Johann Bernoulli (II): He won the Prize of The Paris Academy 4 Times

Johann Bernoulli (II). 1710 –1790

Johann Bernoulli (II), son of mathematician Johann Bernoulli (I) was born on May 28, 1710 in Basel, Switzerland. Bernoulli senior was the chair of mathematics at Basel University and was a source of his son’s interest in mathematics. His offspring, Bernoulli (II),  perhaps the most successful of his three sons, studied law and in 1727, obtained the degree of doctor of jurisprudence. 

Johann immersed himself in mathematics, and in 1736 was awarded a prize of the French Academy for his suggestive studies of aether. On the death of his father he became his successor as professor of mathematics in the University of Basel. He subsequently became a four-time recipient of prizes of the Academy of Sciences of Paris for essays on the propagation of light, and the magnet. He enjoyed the friendship of P. L. M. de Maupertuis, who died at Johann’s home while on his way to Berlin. Johann’s two sons, Johann and Jakob, became the last noted mathematicians of the Bernoulli family.

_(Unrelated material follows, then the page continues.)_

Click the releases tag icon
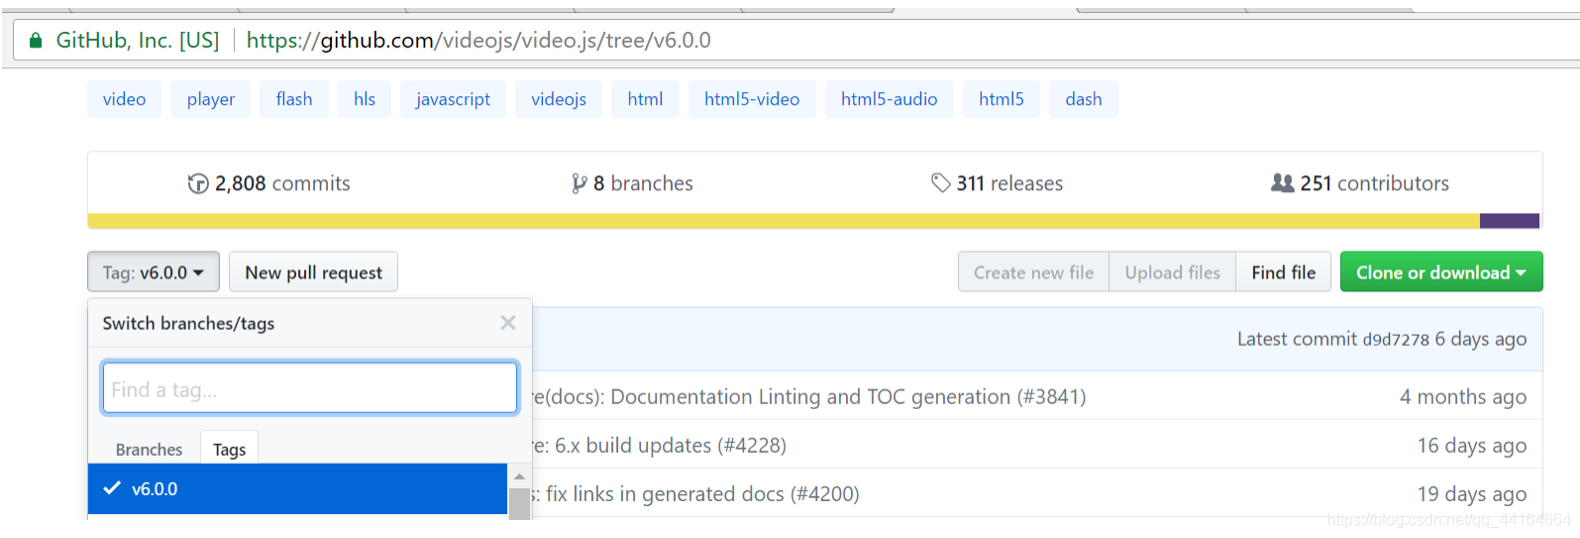This screenshot has width=1580, height=538. click(x=940, y=183)
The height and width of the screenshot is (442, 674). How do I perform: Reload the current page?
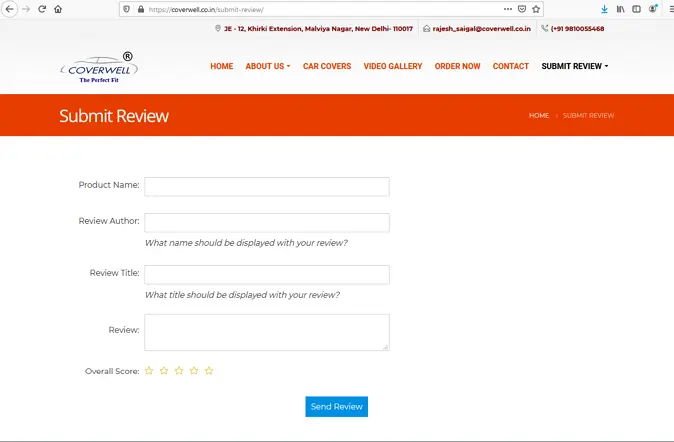[42, 9]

Although Johann’s mathematical production dwindled to occasional academic papers and a treatise, his shyness and frail constitution did not prevent him from engaging in extensive scientific correspondence (about 900 items) and from furthering the publication, in four volumes, of his father’s Opera Omnia. He became an icon for the mathematical genius of his native city in the second half of the eighteenth century.